Most CISOs believe that human error is the biggest risk for their organization

53% of CISOs and CSOs in the UK&I reported that their organization suffered at least one significant cyberattack in 2020, with 14% experiencing multiple attacks, a Proofpoint survey reveals.

This trend is not set to slow down, with 64% expressing concern that their organization is at risk of an attack in 2021. Those in larger organizations feel at greater threat, with this figure jumping to 89% amongst CSOs and CISOs from organizations over 2,500 employees and 83% from those with 5,000 employees or more. Perhaps more worryingly, 28% of respondents believe an attack in 2021 is unlikely a cause for concern.

Ransomware, the biggest cybersecurity threat

46% of CSOs/CISOs in the UK&I consider ransomware the biggest cybersecurity threat to their business in the next two years. This was followed by cloud account compromise (39%), insider threats (33%) and phishing (30%). Worryingly, 24% of CSOs/CISOs in the UK&I consider impersonation attacks and Business Email Compromise (BEC) attacks as the potential biggest cyber threat.

With BEC attacks quickly becoming one of the most expensive cyber risks globally – the FBI estimates the losses due to which at $26.5 billion over three years – this indicates that many IT leaders in the region underestimate the risk.

Human error, the biggest risk

55% of UK&I CISOs/CSOs believe that human error/lack of cybersecurity awareness is the biggest risk for their business, no matter what cybersecurity solutions are in place.

Common employee behaviours likely to result in cyberattacks include clicking on a malicious link or downloading a compromised file (43%), followed by falling victim to phishing emails (39%), intentional leaking of data (35%) and unauthorised use of devices and applications (35%).

However, while IT leaders in the UK&I are aware of the risk employees may pose to their business, 44% stated they did not know who the most at-risk employees in their organization are.

Employee training and awareness is a top priority

Improving employee training and awareness is a top priority, but obstacles remain. Even though human error and lack of cybersecurity awareness pose a high risk to organizations, only 28% of UK&I organizations admit to running a comprehensive training program more than twice a year.

However, 73% agree that they need to improve their employee cybersecurity awareness training and, despite the numerous challenges facing CISOs, 49% have made it their number one priority in 2021.

Unfortunately, it could be an uphill battle for many CSO/CISOs, as 54% agree that limited time and resources are an obstacle to developing an effective program, and 50% do not feel their board pays enough attention to delivering effective cybersecurity.

Businesses still not prepared for secure remote working

In 2021, many businesses are looking at their long-term remote working plans for their employees.

Despite most businesses having had nine months to plan and prepare since the beginning of the COVID-19 pandemic, only 22% of CISOs firmly believe that their employees are fully equipped to work remotely which, perhaps, reflects the scramble to enable the business to continue through the pandemic and that corners may have been cut in that rush.

This is supported by the fact that 64% of CISOs believe that their organizations are currently more vulnerable to cyber threats as a result of remote working.

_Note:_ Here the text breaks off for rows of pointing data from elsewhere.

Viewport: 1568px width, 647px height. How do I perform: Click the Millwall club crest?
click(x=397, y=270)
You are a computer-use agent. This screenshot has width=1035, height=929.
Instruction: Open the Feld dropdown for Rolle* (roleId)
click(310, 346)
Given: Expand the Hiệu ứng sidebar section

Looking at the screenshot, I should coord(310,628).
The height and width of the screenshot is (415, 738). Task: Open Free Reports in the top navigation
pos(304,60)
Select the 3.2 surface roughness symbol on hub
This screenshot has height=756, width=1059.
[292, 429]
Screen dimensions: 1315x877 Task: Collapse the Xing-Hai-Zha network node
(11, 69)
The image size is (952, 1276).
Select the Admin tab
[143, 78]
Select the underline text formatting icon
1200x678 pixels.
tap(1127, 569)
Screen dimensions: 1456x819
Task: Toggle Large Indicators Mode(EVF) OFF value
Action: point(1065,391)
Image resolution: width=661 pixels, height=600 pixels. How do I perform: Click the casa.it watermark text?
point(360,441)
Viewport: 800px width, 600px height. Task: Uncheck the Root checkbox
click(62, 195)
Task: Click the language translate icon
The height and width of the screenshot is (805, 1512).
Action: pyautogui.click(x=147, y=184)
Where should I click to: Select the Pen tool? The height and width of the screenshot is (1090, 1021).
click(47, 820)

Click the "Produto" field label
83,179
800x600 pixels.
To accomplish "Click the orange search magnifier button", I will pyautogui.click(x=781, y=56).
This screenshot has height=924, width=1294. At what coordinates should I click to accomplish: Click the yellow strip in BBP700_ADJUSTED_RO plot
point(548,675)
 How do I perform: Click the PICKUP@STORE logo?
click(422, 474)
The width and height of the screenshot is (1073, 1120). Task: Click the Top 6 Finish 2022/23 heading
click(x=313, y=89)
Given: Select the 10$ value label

Cybersecurity budget expected increase

73% of CSOs/CISOs in the UK&I expect to see their cybersecurity budget increase over the next two years. In fact, 25% expect an increase to their budgets by more than 10%. CSOs/CISOs also reported that investing in hiring new talent and upskilling employees was their second highest priority for 2021 (47%) after improving employee cybersecurity awareness (49%).

“It’s encouraging that the majority of IT leaders are showing awareness of the risks and challenges they face,” said Andrew Rose, Resident CISO (EMEA) at Proofpoint.

“However, it is a little concerning to see that attack vectors such as Business Email Compromise are not as highly prioritised as they could be – given that they are more commonplace than ransomware, and still create massive financial losses. The fact that employee awareness is high on the list of priorities is positive, as regular and comprehensive training is vital to building a security culture, which can protect your firm.

“A people-centric strategy is a must for organizations, and that starts with identifying the most vulnerable users and ensuring they are equipped with the knowledge and the tools to defend themselves and the business.”